博報賞は、児童教育現場の活性化と支援を目的に、学校?団体?教育実践者の「波及効果が期待できる草の根的な活動と貢献」を顕彰する教育実践賞で、「国語?日本語?ことばの育成に関わる教育実践」と「特別な配慮や多様なニーズのある子どものコミュニケーション活動を支援する教育実践」を軸に、6つの領域を対象としています。

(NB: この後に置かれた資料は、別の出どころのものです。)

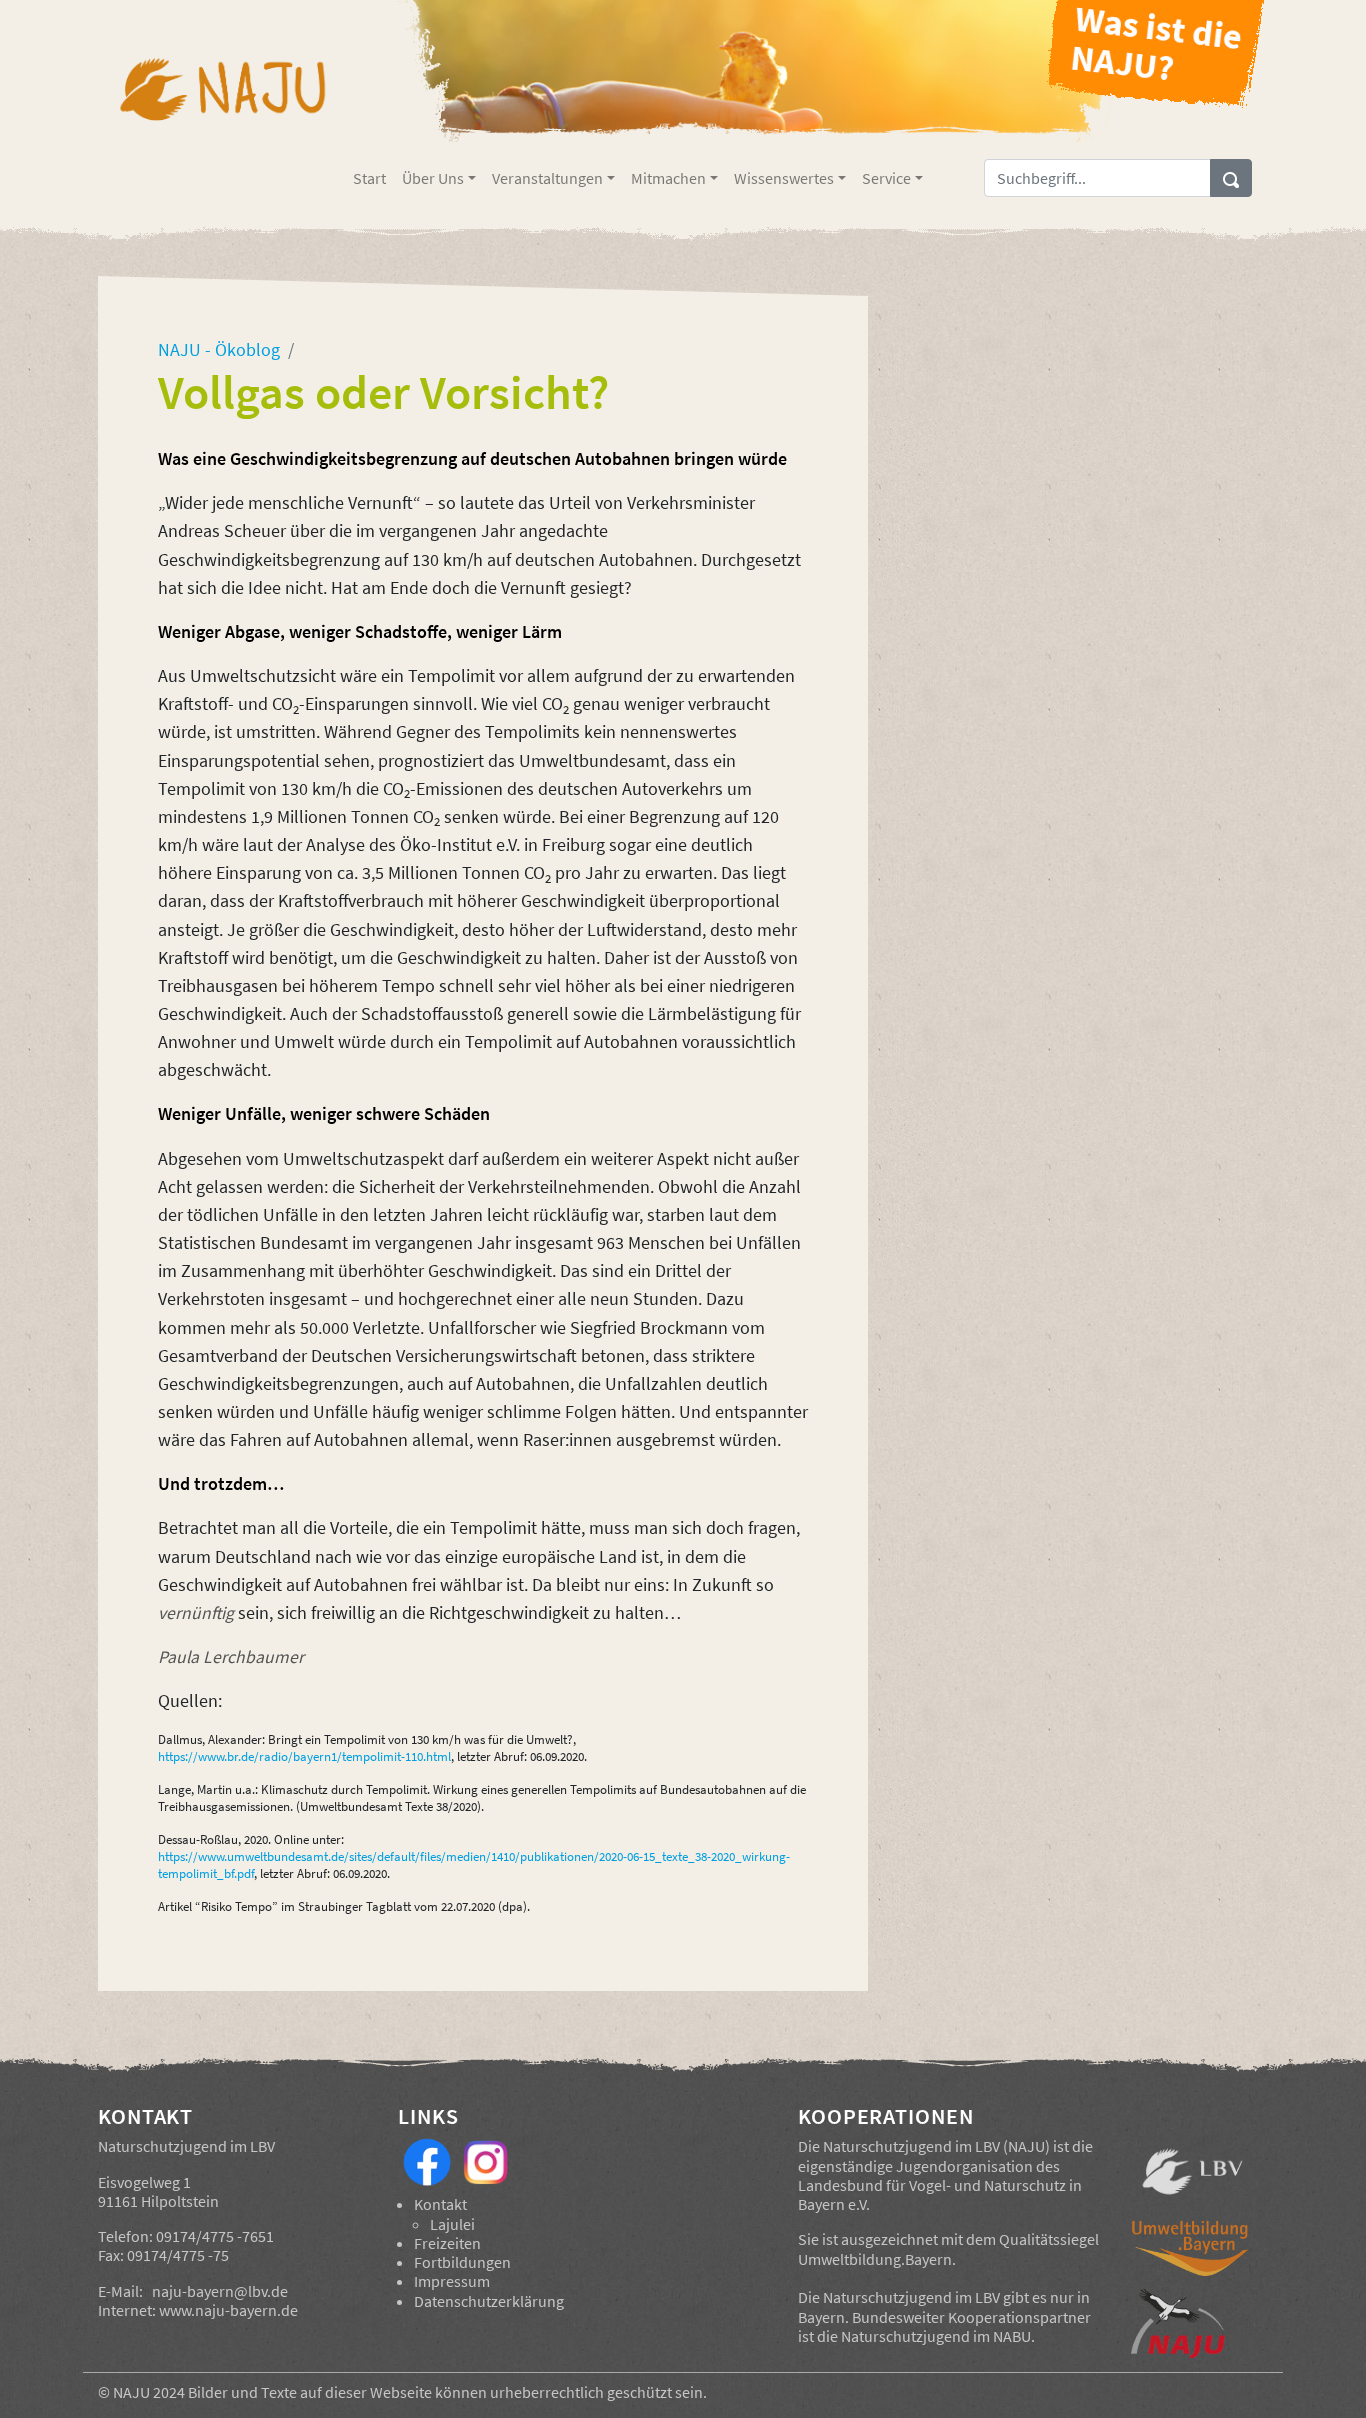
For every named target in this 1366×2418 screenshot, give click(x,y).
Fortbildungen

このたび石川さんは、6つの領域の中の「国語教育」において、「自己を表現し、他者を認める集団づくり~句会を中心に据えた川柳の活動~」と題する活動で受賞に至りました。柔軟な文芸様式である川柳を使いながら、子どもたちの表現力?理解力を育て、こどばを介したつながりをつくり出しており、ことばが自分を見つめる「鏡」にも、人とつながる「絆」にも、世界を見つめる「窓」にもなることを教える実践であることが評価されました。
石川さんは現在、横浜市立吉原小学校や大学の非常勤講師として教鞭をとっており、本学在学中は小野瀬倫也研究室に所属して、「社会情動的スキルを組み込んだ理科学習評価モデルに関する研究」を行っていました。理科学習において、子どもが科学概念構築をしていくためには、意欲などの情意面や子ども同士が協働するなどの社会面からのアプローチによる学習が有用であることは明らかとなっています。しかし、認知面、情意面、社会面が、どのように関わり合って子どもの学習を促進しているのかについての研究は未解決でした。その内容を明らかにして、どのように教師が授業をデザインすればよいかについて研究としてまとめました。
今回の受賞を受け、石川さんは「国士舘大学で学んだことが、今回の実践の分析や子どもの見取りに繋がっています。活動の中で子どもの意欲や主体性をどのように引き出し、どのように成長を促してきたのかを多くの人に伝えることができたと思います。大学院での研究は理科教育でしたが、この研究は理科だけでなく様々な学びに適用できます。その一端を伝えることができました。これからも日本の教育の向上に少しでも寄与できるよう精進してまいりたいと思います」と述べました。